• _Work request_:
Scan the material below for lines with the string "agent". State how many there are and nothing else.

• _Extracted information_:

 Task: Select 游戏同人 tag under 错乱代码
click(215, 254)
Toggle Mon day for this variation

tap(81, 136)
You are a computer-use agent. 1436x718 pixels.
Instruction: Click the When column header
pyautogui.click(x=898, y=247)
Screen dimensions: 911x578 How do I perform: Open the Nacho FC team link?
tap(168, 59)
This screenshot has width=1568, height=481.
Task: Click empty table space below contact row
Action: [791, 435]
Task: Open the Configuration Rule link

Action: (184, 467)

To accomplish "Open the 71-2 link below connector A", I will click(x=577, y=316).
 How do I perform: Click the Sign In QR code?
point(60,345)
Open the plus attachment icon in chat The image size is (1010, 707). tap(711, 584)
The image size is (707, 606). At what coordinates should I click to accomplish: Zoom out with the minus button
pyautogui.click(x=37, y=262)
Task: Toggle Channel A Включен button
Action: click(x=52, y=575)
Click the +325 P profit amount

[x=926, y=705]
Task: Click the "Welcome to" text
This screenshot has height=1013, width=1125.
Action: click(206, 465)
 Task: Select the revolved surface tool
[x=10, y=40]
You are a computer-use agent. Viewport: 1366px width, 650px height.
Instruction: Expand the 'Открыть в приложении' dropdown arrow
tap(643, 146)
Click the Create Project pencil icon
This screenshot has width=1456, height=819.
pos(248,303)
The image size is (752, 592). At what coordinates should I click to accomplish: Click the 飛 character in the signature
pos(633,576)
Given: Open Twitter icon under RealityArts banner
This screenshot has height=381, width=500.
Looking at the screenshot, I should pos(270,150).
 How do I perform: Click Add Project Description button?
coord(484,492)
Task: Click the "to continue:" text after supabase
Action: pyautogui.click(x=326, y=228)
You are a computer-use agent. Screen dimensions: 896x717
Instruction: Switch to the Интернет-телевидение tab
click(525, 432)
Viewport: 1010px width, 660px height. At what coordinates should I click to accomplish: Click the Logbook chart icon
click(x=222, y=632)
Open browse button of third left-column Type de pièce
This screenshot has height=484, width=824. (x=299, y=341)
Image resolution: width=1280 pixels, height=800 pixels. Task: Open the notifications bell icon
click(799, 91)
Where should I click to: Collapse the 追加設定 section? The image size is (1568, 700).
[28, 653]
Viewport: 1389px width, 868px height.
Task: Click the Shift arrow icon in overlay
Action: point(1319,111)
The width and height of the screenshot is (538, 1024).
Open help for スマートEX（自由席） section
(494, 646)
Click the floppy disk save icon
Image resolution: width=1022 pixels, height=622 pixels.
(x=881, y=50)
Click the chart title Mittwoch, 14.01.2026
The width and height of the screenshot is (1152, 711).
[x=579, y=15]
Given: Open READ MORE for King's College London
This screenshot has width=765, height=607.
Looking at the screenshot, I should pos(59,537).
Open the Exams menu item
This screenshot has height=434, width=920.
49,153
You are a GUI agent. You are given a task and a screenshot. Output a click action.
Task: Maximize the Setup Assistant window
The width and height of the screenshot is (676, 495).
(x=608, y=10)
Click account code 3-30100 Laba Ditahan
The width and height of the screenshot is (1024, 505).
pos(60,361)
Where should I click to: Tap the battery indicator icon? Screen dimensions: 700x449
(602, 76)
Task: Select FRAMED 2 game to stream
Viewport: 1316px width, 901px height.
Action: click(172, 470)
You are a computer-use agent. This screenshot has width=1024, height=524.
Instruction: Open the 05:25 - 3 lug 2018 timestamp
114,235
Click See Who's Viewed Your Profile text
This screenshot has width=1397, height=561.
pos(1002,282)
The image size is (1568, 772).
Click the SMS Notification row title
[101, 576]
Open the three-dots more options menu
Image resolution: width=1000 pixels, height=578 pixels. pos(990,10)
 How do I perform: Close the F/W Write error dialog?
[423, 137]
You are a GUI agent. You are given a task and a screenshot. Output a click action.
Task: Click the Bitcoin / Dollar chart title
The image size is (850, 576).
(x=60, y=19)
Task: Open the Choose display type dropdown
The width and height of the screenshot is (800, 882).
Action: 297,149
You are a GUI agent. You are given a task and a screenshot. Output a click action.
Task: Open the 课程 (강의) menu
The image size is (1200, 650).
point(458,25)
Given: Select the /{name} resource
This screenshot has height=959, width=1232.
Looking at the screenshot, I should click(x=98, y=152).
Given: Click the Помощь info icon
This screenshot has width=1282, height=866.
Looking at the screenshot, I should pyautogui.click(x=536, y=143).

• _Answer box_:
7